The winners and losers in the data economy will be determined by their ability to share data securely; internally as well as externally with business partners. According to Gartner, by 2023, organizations that promote data sharing will outperform their peers on most business value metrics. However CIOs and CDOs struggle to implement data sharing in their organizations due to inflexible data governance frameworks and policies which often work as barriers to sharing data with business partners. Customers repeatedly tell us that the reason they consider implementing an access governance platform is because their data platform teams didn’t realize how difficult it is to share the data that a partner needs.
Another reason enterprises seek a unified data access governance solution is to gain comprehensive visibility into their data ecosystem through centralized reporting. Traditionally, companies have struggled to trace user activity and are forced to depend on workarounds like comparing timestamps to determine which user accessed what cloud instance. Companies need airtight regulatory reporting and auditing for compliance or forensics purposes, yet IT has difficulty accessing, aggregating, querying and summarizing logs for disparate cloud data platforms to get a complete picture of access activity.
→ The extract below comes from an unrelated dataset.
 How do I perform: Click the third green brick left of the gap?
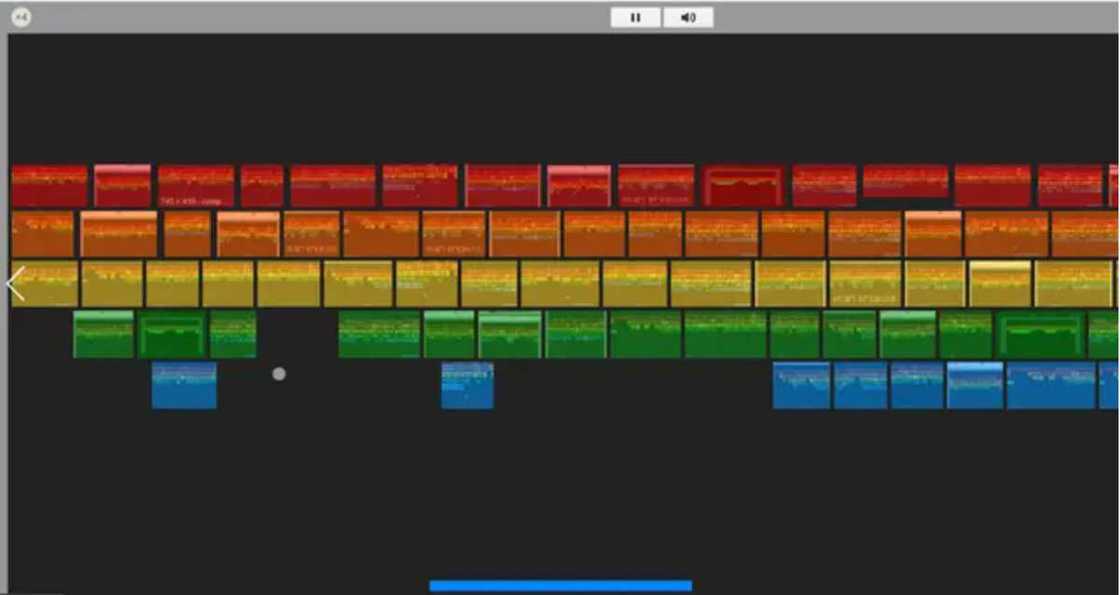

This presents a major risk factor for regulatory compliance, as companies should be able to prove to auditors and regulators – at any time – which user accessed what data, when and whether access was granted or denied based on which policy. Automating data access through a single user interface brings together users’ activity from different cloud services in a common format and is a critical component to enabling both internal and external audits.
Why Modern Data Management Requires Unified Data Access Governance
Enterprises need unified data access governance to provide consistent data access control, governed data sharing, and strong compliance capability to support today’s modern data management landscape that is spread across multiple cloud services. With fine-grained access control so that each data resource can be protected based on user roles, attributes, groups, or classifications, these platforms enable data with different access requirements to coexist in the same storage or analytics platform. These solutions empower data administrators to create role-, attribute-, and tag-based policies to control data access at the file, row, and column level–as well as implement dynamic data masking and filtering.
This allows data scientists and analysts to query data rapidly while still protecting against authorized access. It also enables data consumers to quickly acquire the datasets they have permissions to, alleviating the time-consuming process of manually requesting access from each data owner. Empowering data consumers to deliver high-quality insights and analytics faster with the ability to access authorized data, no matter where it resides, is to capitalize on all the advantages of today’s modern landscape and empower the entire organization to generate faster time to insights.
About the Author: Balaji Ganesan is CEO and co-founder of both Privacera, the cloud data governance and security leader, and XA Secure, which was acquired by Hortonworks. He is an Apache Ranger committer and member of its project management committee (PMC).